There are two main limitations to this systematic review. The first is we searched only the English language. Without access to scientific work published in other parts of the world we cannot be certain that the most important work in the fields of riluzole, Cethrin, or early surgical decompression has been reviewed. The second limitation of this work is the inherent bias of preselecting three treatment strategies for a condition in which many more are being studied. We chose to systematically review riluzole, Cethrin, and early surgical decompression because these treatment strategies are at a point in their development where large clinical trials are either being planned or are underway. The aim of this work is to bring clinicians up to date on works that will likely affect patients with SCI over the next several years.
Studies involving the neuroprotective agent riluzole focus on local tissue protection, functional neurologic recovery, and a single study on spasticity. There has not been a dose–response study for the application of riluzole in the setting of SCI, but the agent is FDA-approved for use in the setting of ALS. Based on the available preclinical evidence, riluzole has moved into human clinical trials under the direction of the North American Clinical Trials Network.
Rho antagonists have been studied in rat and mouse models of SCI. Only one animal study involved the cervical spine; all others involved the thoracic spine. A number of compounds exist that are directly applied to the spinal cord after injury. Detailed dosing studies and the establishment of a therapeutic window of application have not been conducted. The commercial form of Rho antagonist is termed Cethrin; this agent is currently undergoing a human clinical trial.
Early surgical decompression is playing an increasing role in the treatment of acute SCI. Although still controversial, evidence is mounting for its safety, clinical, and neurologic outcomes. The definition of early surgery is not fixed, but most consider early to be less than 24 hours. In terms of safety, the treating surgeon must balance the potential benefits of early surgery versus the risk. The benefits include relieving cord compression and therefore limiting secondary injury. The risks include aggravating secondary injury by hypotensive episodes or blood loss. Several studies point out that patients should be treated with early surgery if medically stable to do so [2, 11]. Clinical benefits of early surgery possibly include shorter length of both ICU and overall hospital stay with fewer medical complications (such as pneumonia and DVT) . This claim has been challenged by other studies. In terms of neurologic outcome, the field of SCI research is torn between substantive evidence from preclinical animal models favoring early surgery [29, 31, 48] and mixed evidence from human clinical trials. Recent preliminary results from the Surgical Treatment for Acute Spinal Cord Injury Study (STASCIS) suggest decompression of the spinal cord within 24 hours of injury is associated with improved neurologic recovery in persons with cervical injury . A final report from this multicenter prospective cohort study is expected within the next year after long-term followup is complete.

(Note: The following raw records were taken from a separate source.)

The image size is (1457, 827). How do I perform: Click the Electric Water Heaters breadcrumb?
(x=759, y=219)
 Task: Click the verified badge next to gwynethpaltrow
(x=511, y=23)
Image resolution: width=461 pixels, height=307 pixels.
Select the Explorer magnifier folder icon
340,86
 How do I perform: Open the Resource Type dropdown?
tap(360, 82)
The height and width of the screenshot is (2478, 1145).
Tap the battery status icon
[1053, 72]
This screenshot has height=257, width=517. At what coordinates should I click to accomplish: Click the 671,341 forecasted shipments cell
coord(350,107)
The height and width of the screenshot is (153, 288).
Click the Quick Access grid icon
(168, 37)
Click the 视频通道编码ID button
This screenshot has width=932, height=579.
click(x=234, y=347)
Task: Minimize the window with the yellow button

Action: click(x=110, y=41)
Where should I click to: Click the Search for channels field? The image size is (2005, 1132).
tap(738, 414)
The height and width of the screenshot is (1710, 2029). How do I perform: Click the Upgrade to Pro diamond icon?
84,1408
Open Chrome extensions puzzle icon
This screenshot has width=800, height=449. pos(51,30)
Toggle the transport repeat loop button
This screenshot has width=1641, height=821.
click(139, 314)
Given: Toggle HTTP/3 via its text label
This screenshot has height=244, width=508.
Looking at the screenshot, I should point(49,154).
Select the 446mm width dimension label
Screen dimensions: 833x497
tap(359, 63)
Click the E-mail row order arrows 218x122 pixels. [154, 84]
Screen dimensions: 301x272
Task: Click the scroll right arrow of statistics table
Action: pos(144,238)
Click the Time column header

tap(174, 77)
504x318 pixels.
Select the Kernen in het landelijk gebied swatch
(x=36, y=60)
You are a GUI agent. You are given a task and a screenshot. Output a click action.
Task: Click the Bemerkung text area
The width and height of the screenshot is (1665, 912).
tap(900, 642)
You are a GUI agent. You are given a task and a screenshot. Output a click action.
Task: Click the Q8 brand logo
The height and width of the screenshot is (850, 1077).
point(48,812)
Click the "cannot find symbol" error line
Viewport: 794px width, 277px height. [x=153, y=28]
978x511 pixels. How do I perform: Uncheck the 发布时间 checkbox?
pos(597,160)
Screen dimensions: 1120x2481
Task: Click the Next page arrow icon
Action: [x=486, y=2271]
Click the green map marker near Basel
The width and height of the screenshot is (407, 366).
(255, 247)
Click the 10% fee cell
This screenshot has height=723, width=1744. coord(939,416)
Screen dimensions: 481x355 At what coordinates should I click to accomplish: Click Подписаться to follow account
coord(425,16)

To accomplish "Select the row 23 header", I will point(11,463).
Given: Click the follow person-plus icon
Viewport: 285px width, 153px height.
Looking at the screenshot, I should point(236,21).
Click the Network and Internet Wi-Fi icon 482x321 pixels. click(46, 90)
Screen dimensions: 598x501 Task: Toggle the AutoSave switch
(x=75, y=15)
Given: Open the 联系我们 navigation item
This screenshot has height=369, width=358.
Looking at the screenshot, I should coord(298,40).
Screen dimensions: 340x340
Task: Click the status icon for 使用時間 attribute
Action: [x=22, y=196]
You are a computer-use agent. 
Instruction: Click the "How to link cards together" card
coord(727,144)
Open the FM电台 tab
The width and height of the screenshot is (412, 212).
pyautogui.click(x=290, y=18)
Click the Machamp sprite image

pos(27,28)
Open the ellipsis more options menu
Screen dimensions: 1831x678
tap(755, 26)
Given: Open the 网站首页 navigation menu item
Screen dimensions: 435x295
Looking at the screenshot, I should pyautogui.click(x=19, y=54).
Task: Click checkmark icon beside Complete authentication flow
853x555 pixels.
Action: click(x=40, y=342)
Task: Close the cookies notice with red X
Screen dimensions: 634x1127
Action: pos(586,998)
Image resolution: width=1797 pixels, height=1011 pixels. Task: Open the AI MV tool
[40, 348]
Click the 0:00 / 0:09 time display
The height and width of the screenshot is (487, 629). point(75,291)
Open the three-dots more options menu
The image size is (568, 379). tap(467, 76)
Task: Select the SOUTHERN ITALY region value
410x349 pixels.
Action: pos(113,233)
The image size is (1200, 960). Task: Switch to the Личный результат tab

This systematic review presents some of the recent ideas in SCI research and how these have translated into both clinical trials of biologic compounds and clinical practice. With continued research at the basic science and clinical levels, new strategies will surely evolve to optimize care of this devastating condition.
One of the authors (MGF) is the principal investigator on clinical trials investigating the use of riluzole and Cethrin in spinal cord injury, which are funded by the Christopher and Dana Reeve Paralysis Foundation and Alseres Pharmaceuticals, respectively; and is also Principal Investigator on the STASCIS trial, which is supported by the Spine Trauma Study Group through grants from Medtronic.